= WHAT TO WORK ON =
Below is some data; print it all back exactly.

= Records from a data collection =
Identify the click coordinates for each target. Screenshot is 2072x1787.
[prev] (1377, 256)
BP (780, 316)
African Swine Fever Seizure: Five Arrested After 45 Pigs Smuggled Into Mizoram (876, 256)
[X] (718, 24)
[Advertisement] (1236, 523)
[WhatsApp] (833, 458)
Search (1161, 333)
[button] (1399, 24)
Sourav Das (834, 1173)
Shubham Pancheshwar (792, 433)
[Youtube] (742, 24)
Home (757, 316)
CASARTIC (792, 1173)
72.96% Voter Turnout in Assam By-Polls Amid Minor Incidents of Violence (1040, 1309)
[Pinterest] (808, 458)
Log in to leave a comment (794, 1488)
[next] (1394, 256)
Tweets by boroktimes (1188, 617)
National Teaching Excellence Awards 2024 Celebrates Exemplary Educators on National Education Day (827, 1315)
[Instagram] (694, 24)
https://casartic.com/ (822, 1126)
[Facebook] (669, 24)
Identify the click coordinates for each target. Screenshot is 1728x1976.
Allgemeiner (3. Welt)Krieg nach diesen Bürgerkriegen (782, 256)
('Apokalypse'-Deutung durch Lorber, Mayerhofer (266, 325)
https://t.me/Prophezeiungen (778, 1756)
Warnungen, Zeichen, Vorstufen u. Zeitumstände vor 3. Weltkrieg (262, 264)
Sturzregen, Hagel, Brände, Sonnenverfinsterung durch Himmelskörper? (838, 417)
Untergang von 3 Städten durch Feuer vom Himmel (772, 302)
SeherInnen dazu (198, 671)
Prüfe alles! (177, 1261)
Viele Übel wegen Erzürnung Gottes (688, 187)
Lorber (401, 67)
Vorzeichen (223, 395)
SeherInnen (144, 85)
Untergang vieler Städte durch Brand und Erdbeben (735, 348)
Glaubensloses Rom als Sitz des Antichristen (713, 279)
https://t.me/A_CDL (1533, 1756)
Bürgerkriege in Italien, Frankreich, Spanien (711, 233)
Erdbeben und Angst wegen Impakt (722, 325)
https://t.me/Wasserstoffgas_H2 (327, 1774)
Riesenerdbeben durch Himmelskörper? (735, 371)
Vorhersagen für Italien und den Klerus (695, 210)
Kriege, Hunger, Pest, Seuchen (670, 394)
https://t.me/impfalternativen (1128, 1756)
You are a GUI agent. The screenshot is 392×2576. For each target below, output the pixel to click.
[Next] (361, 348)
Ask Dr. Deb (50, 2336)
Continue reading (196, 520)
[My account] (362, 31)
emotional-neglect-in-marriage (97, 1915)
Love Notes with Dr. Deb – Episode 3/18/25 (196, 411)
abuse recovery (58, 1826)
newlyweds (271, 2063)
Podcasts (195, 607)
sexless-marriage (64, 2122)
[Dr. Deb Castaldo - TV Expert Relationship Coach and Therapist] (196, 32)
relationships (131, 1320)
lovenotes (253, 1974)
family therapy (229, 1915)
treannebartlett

= ANSWER TO THE PROBLEM =
Identify the click coordinates for each target. Screenshot is 2072x1787.
[prev] (1377, 256)
BP (780, 316)
African Swine Fever Seizure: Five Arrested After 45 Pigs Smuggled Into Mizoram (876, 256)
[X] (718, 24)
[Advertisement] (1236, 523)
[WhatsApp] (833, 458)
Search (1161, 333)
[button] (1399, 24)
Sourav Das (834, 1173)
Shubham Pancheshwar (792, 433)
[Youtube] (742, 24)
Home (757, 316)
CASARTIC (792, 1173)
72.96% Voter Turnout in Assam By-Polls Amid Minor Incidents of Violence (1040, 1309)
[Pinterest] (808, 458)
Log in to leave a comment (794, 1488)
[next] (1394, 256)
Tweets by boroktimes (1188, 617)
National Teaching Excellence Awards 2024 Celebrates Exemplary Educators on National Education Day (827, 1315)
[Instagram] (694, 24)
https://casartic.com/ (822, 1126)
[Facebook] (669, 24)
Identify the click coordinates for each target. Screenshot is 1728x1976.
Allgemeiner (3. Welt)Krieg nach diesen Bürgerkriegen (782, 256)
('Apokalypse'-Deutung durch Lorber, Mayerhofer (266, 325)
https://t.me/Prophezeiungen (778, 1756)
Warnungen, Zeichen, Vorstufen u. Zeitumstände vor 3. Weltkrieg (262, 264)
Sturzregen, Hagel, Brände, Sonnenverfinsterung durch Himmelskörper? (838, 417)
Untergang von 3 Städten durch Feuer vom Himmel (772, 302)
SeherInnen dazu (198, 671)
Prüfe alles! (177, 1261)
Viele Übel wegen Erzürnung Gottes (688, 187)
Lorber (401, 67)
Vorzeichen (223, 395)
SeherInnen (144, 85)
Untergang vieler Städte durch Brand und Erdbeben (735, 348)
Glaubensloses Rom als Sitz des Antichristen (713, 279)
https://t.me/A_CDL (1533, 1756)
Bürgerkriege in Italien, Frankreich, Spanien (711, 233)
Erdbeben und Angst wegen Impakt (722, 325)
https://t.me/Wasserstoffgas_H2 (327, 1774)
Riesenerdbeben durch Himmelskörper? (735, 371)
Vorhersagen für Italien und den Klerus (695, 210)
Kriege, Hunger, Pest, Seuchen (670, 394)
https://t.me/impfalternativen (1128, 1756)
You are a GUI agent. The screenshot is 392×2576. For each target below, output the pixel to click.
[Next] (361, 348)
Ask Dr. Deb (50, 2336)
Continue reading (196, 520)
[My account] (362, 31)
emotional-neglect-in-marriage (97, 1915)
Love Notes with Dr. Deb – Episode 3/18/25 (196, 411)
abuse recovery (58, 1826)
newlyweds (271, 2063)
Podcasts (195, 607)
sexless-marriage (64, 2122)
[Dr. Deb Castaldo - TV Expert Relationship Coach and Therapist] (196, 32)
relationships (131, 1320)
lovenotes (253, 1974)
family therapy (229, 1915)
treannebartlett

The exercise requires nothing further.